Dawn at Ceres

March 2015

The Dawn spacecraft, having completed its lengthy survey of the asteroid 4 Vesta, and having survived the interplanetary cruise from Vesta to Ceres, is now safely in orbit around the largest asteroid in the Belt, 1 Ceres.  One of the first results from Dawn’s survey of Ceres is the discovery of small, intensely bright spots on its surface.

Vesta and Ceres, though nearly at the same distance from the Sun, are not twins; in fact, they are very different creatures.  Vesta is unique among the large (>100 km diameter) asteroids in the Belt: it is a thoroughly reworked body, having undergone extensive melting and differentiation into layers with different composition and density, with a surface dominated by rocks closely similar to terrestrial basalts.  Ceres, in contrast, is a modestly altered body that is genetically related to the very dark, volatile-rich C-type asteroids that dominate the outer half of the Belt.

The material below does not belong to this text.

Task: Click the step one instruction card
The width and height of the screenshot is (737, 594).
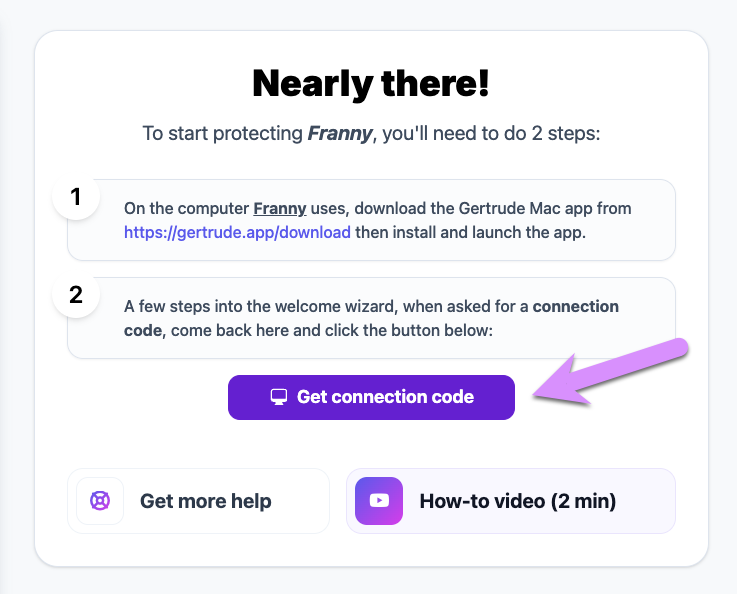Action: [371, 220]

Back in 1977 Larry Lebofsky studied the infrared reflection spectrum of Ceres and found an absorption feature near a wavelength of 3 micrometers (µm).  This is a region in which water, in all its many chemical forms, is a strong absorber.  Articles in the press tend to assume that any mention of “water” means liquid water, which equates to a well-watered Eden for life.  But the 3-micron feature is simply due to excitation of the stretching mode of the O-H chemical bond: water vapor, liquid water, solid water-ice polymorphs, clay minerals, micas, and hydrated salts such as gypsum all have broad absorption bands in this same spectral region.  Liquid water, if present today, could not occur stably close to the surface (too cold; hard vacuum), but might persist at modest depths if some solute is present to lower the freezing point and depress the vapor pressure.  A plausible candidate for that role is ammonium chloride, NH₄Cl, which I regard as a far more plausible solute than the often-quoted ammonia.  Many years ago (in Low-Temperature Condensation from the Solar Nebula, Icarus 16, 241 (1972) I pointed out that chemical synthesis of ammonia is strongly favored by high pressures, suppressing ammonia synthesis in the Solar Nebula.  My colleagues Ron Prinn and Bruce Fegley showed that the higher pressure in dense protoplanetary nebulae favored ammonia formation there: ammonia should be an important constituent of ices in planetary satellite systems, but not in asteroids, because they are formed in the low-pressure regime of the Solar Nebula. 

Indeed, the freshly fallen Orgueil CI chondrite, which contains all the minerals mentioned above, as well as veins of soluble salts deposited from solution in water, was reported to give off a strong odor of “smelling salts”, ammonium chloride. 

And what about the bright white spots on Ceres?  Liquid water released from the interior of Ceres would boil well below the surface, producing a jet of rapidly cooling vapor.  Water vapor vented from a warm interior into the frigid vacuum of Ceres’ surface would expand irreversibly to produce a jet of snow, which would fall to the ground near the vent.  This would happen whether the source of the water vapor is a shallow layer containing liquid water or deep, hot rocks containing –OH minerals.  Linking water venting on Ceres to the local origin of life is sufficiently far-fetched to deserve skepticism.